▸ **Aim of the task**:
Using the data that follows, give again word for word the lines between the one holding "At what coordinates should I click to accomplish: Tap" and the one holding "Viewport: 1568px width, 488px", inclusive. Omit the pictures.

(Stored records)
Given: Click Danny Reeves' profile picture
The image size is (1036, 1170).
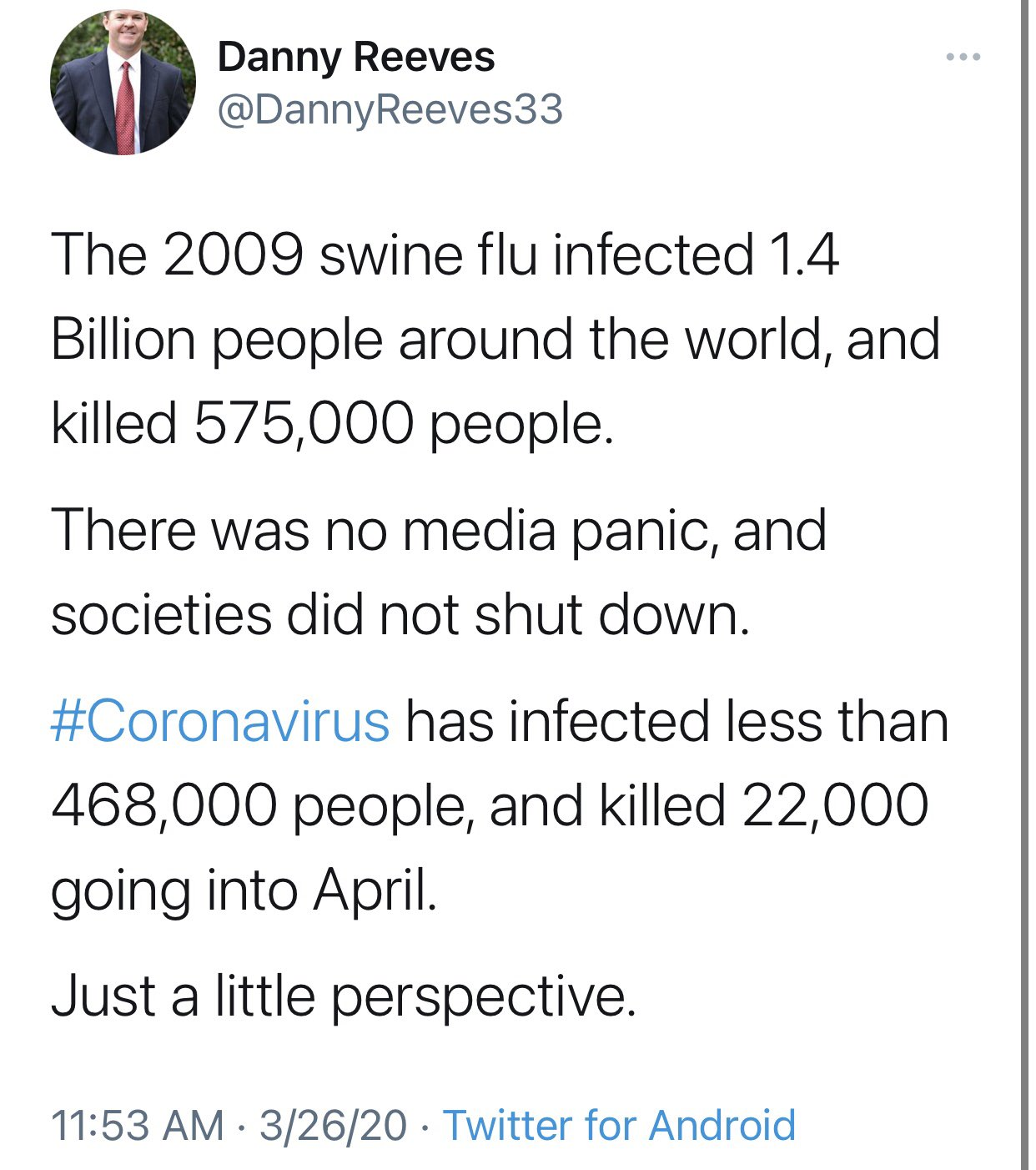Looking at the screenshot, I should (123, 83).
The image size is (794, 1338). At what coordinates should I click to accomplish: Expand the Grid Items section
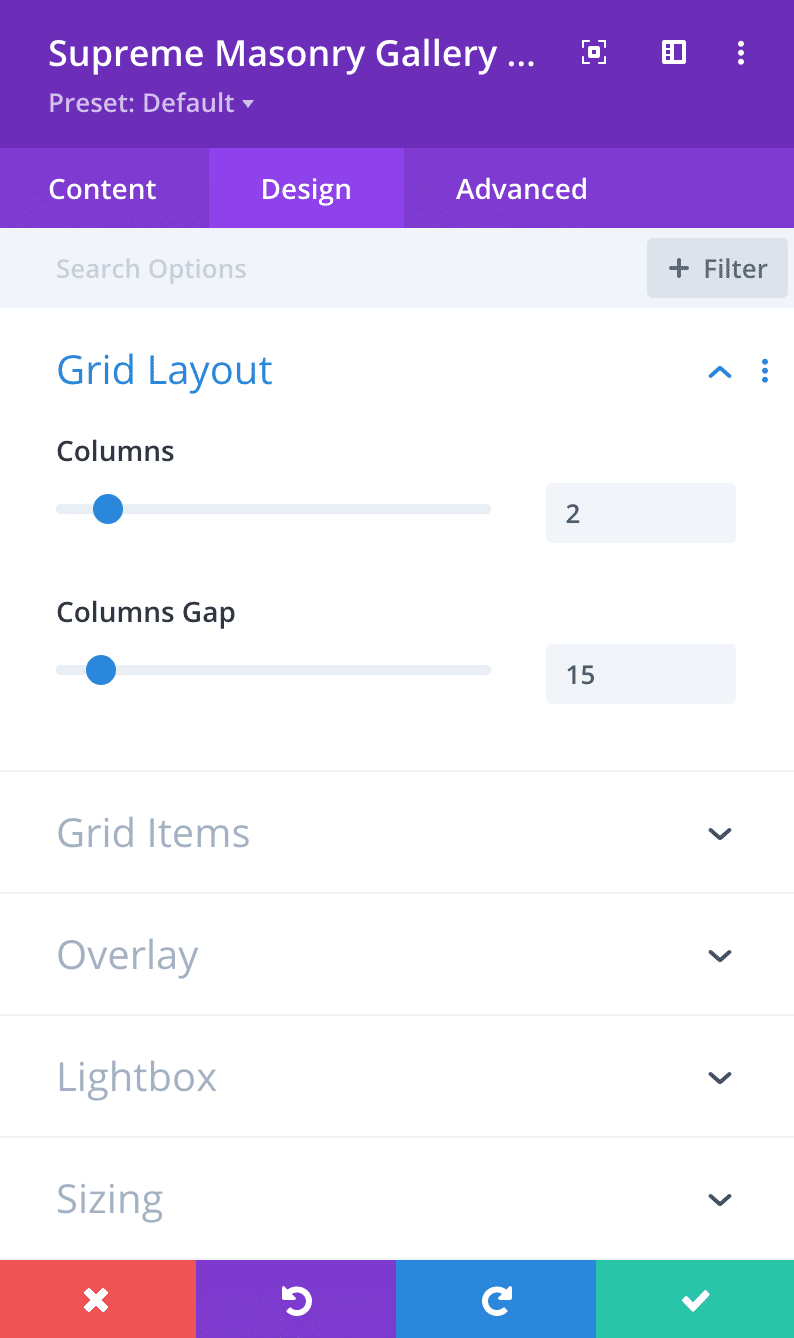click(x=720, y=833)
* * *
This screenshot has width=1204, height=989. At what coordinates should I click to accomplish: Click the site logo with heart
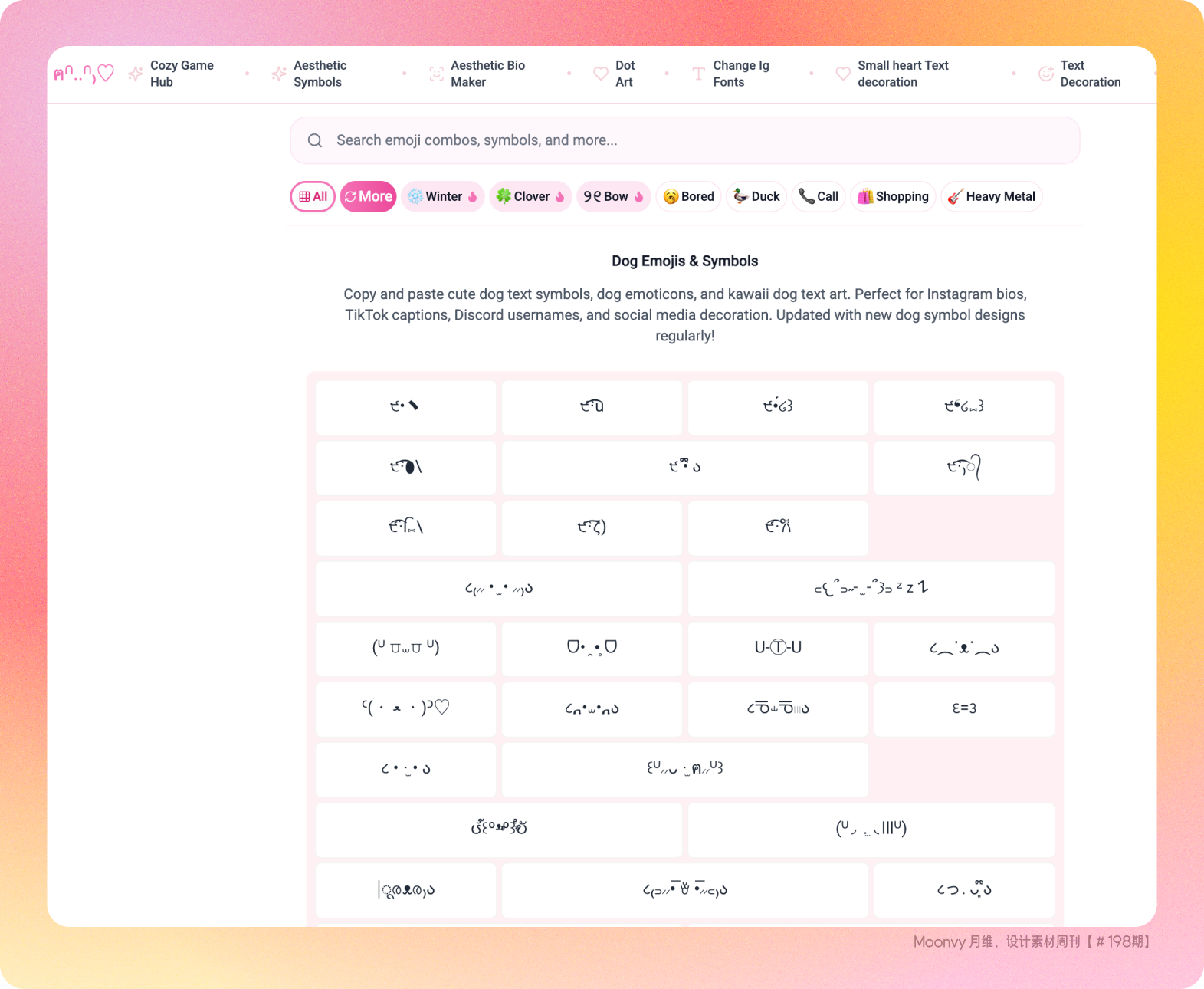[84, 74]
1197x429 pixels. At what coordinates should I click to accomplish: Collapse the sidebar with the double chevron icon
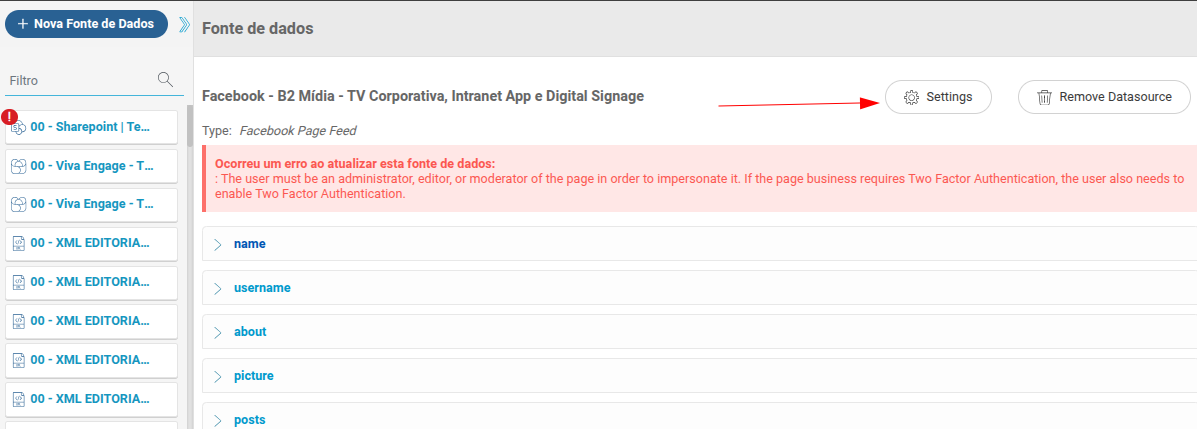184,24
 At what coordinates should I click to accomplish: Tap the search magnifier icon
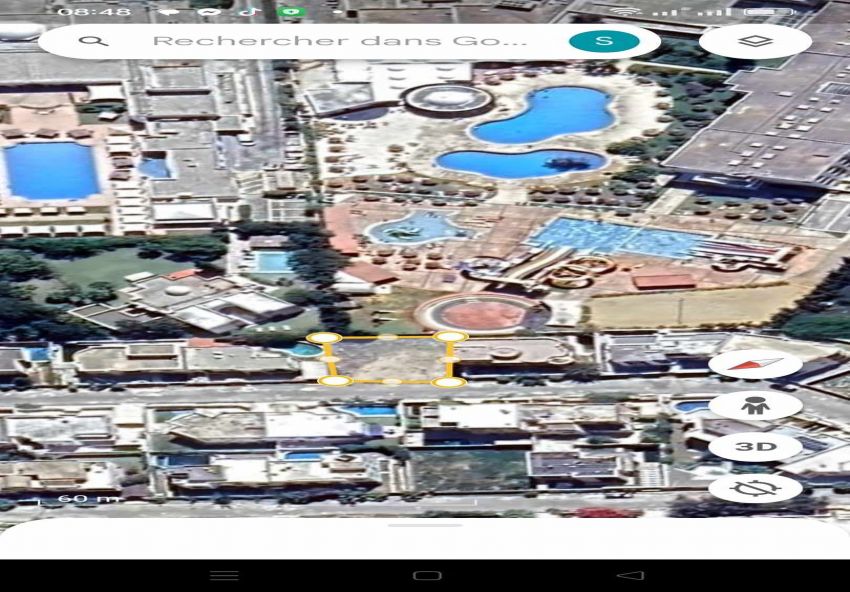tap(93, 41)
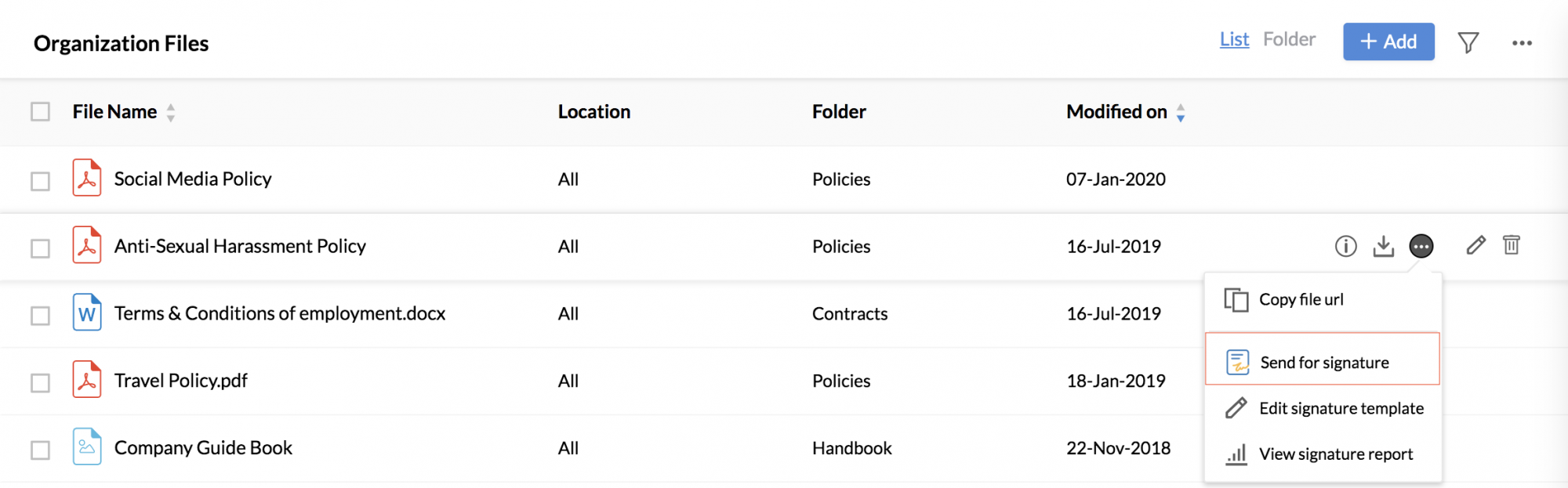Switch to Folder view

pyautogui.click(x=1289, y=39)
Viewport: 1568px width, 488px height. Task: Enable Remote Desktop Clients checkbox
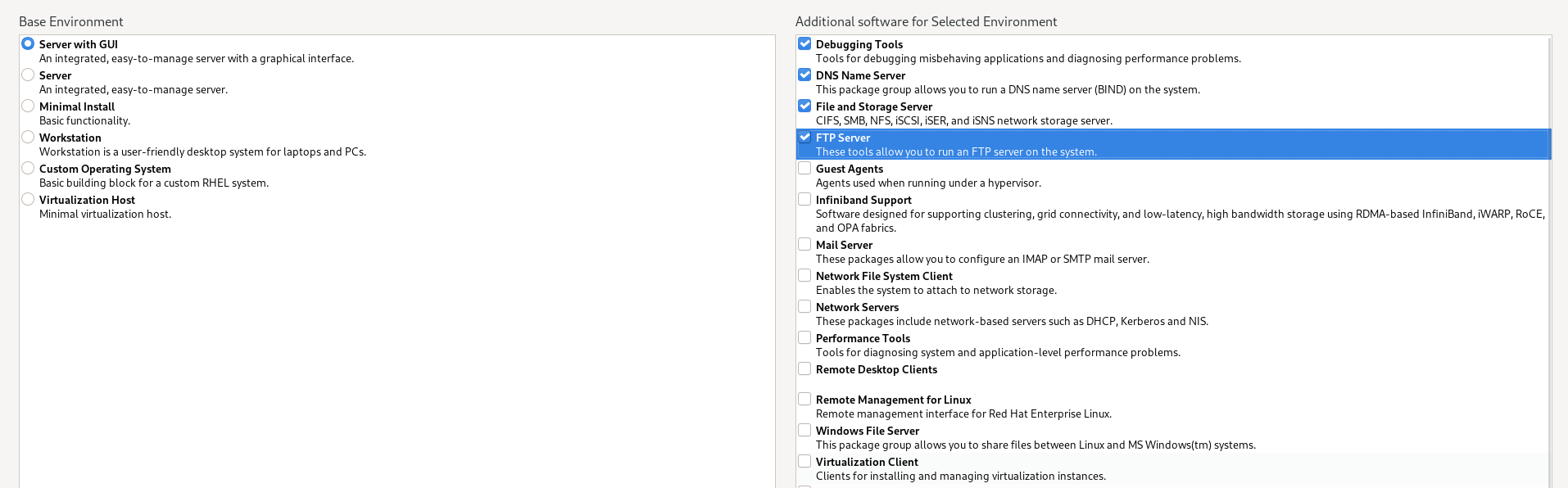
--
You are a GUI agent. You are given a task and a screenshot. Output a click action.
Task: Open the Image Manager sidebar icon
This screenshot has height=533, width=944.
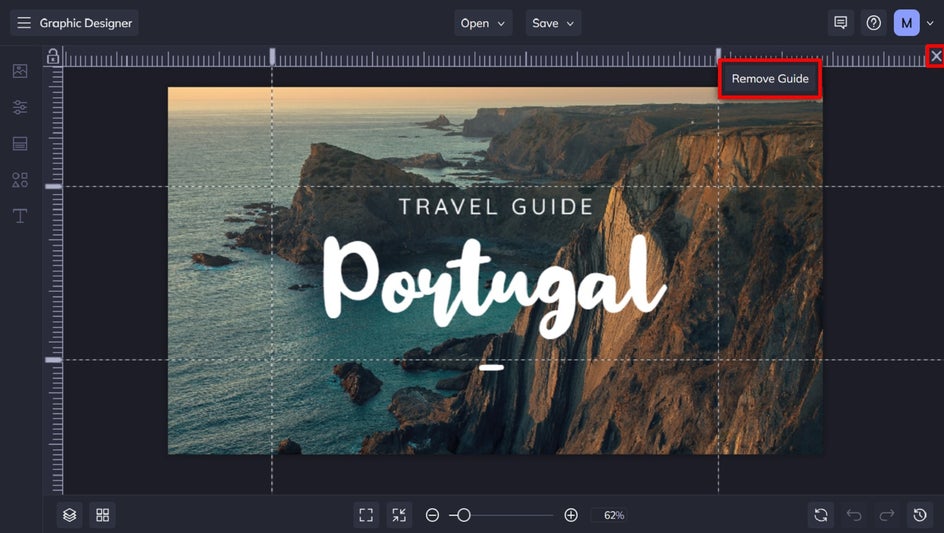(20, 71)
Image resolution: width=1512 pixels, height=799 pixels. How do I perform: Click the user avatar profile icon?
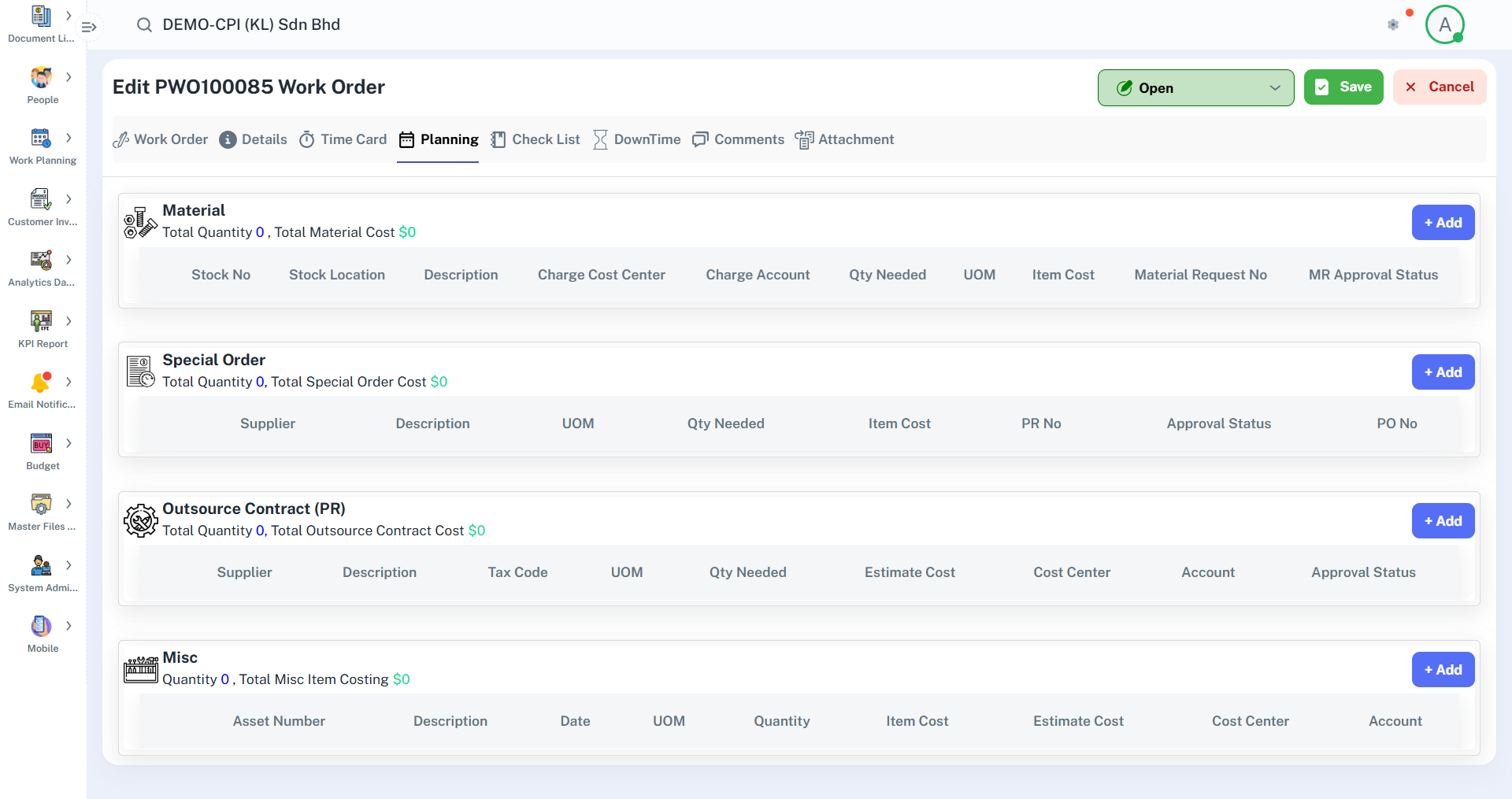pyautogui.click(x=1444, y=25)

▸ **Your solution**:
 At what coordinates should I click to accomplish: Tap the search magnifier icon
tap(93, 41)
Switch to Folder view

pyautogui.click(x=1289, y=39)
Viewport: 1568px width, 488px height. Task: Enable Remote Desktop Clients checkbox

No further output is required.